1. Deal with the land bankers. Most of those blighted vacant lots are held by investors, most absentee, who expect premium prices -- prices no developer can make work. No wonder every project turns out to be a tower (before it fails), when most of the Central Corridor and downtown need mid-rise buildings with shade and a human-friendly face to the street. But the numbers never pencil out. This situation was made worse by City Councils of the past up-zoning and allowing tear-downs. How about a summit of the land bankers? How about naming names and shaming if negotiation won't work? Ideally, this empty land should be taxed at a premium, with a lower rate if the owner plants shade trees until the land can be productively developed. I don't mind, say, a Home Depot until something else comes along. It's something. The most robust measures against these vacant-lot slumlords may be impossible with the Supreme Court's recent judicial activism. But somehow the land bankers must be addressed.

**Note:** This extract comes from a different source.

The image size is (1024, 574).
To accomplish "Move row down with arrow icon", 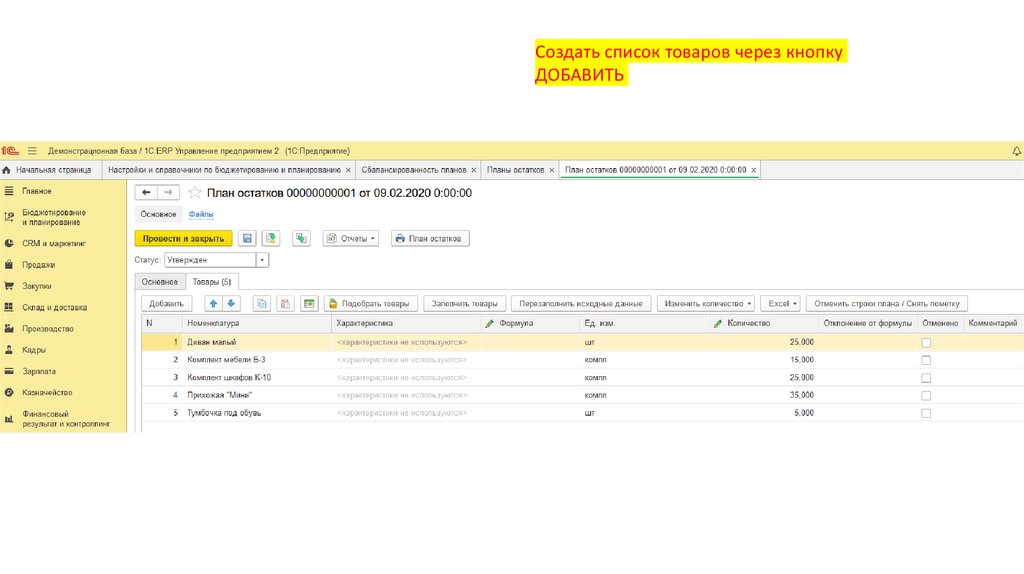I will [x=231, y=303].
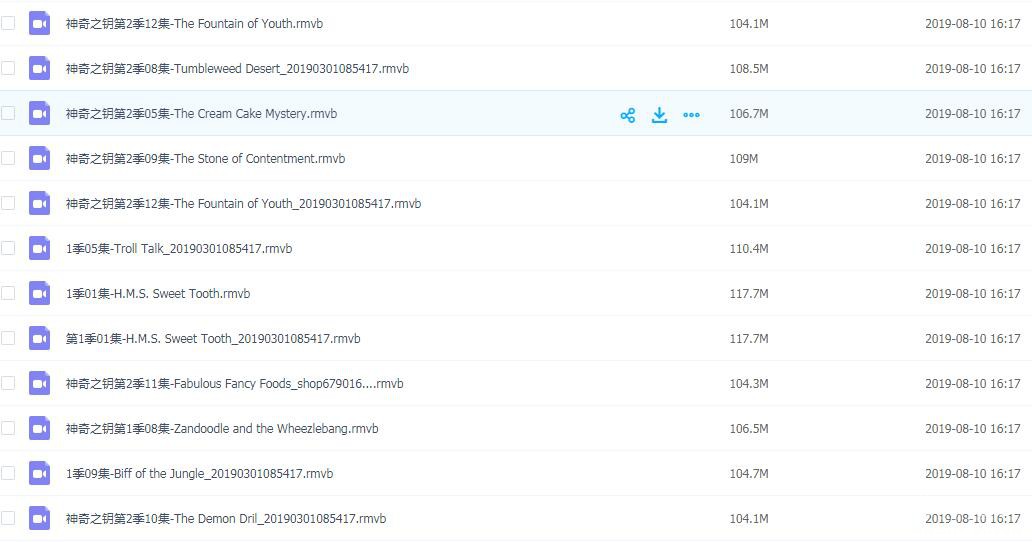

2. Create critical mass -- somewhere. The little revival around Grand Avenue and Roosevelt may be a small triumph of entrepreneurship, but it's one more thing to suck life out of downtown. Roosevelt Row needs to become a real row, all the way to the light-rail stop. This is a good place to make a stand against the land bankers. And downtown must be more than restaurants, bars and galleries. It needs grass-roots retail, companies doing productive work, etc. Whatever -- there need to be some places where all this is concentrated and walkable. That's what gives a downtown energy and makes it different from a suburb.
3. Hire a downtown/Central Corridor economic development outfit. I don't know what the Downtown Phoenix Partnership or Phoenix Community Alliance are doing, but it's not economic development. As for City Hall, it believes it must market downtown as one of seven or ten or fifteen "village" centers. So that's useless. Same story, worse outcome with GPEC. And beware: The existing leasing and development companies hate the central core; they actively work against it. But the core has easy freeway access, abundant empty land, strong infrastructure including the best transit -- it should be easily outpacing the suburbs. Yet it needs an organization with expert veterans that can focus on luring new business to the central city, whether from the suburbs, the aging strips of the city or Southern California. It could also go after federal operations since the congressional delegation is mostly useless. And it must work to retain the private companies that remain.
4. Leverage the Phoenix Biomedical Campus. I know this is old stuff to long-time readers, but this location could be the game-changer for downtown and the regional economy if it become a hub for research, treatment, education and bio-manufacturing. That means a bigger medical school, the pharmacy school, a hospital, more research organizations, a bio-tech startup incubator/accelerator and attracting private-sector bio-medical companies. If the Legislature is hopeless and the City of Phoenix is broke, here's even more reason to offer great deals to the private sector.
5. Think livability and human-scale in every decision. This especially includes shade, grass and other heat-easing elements.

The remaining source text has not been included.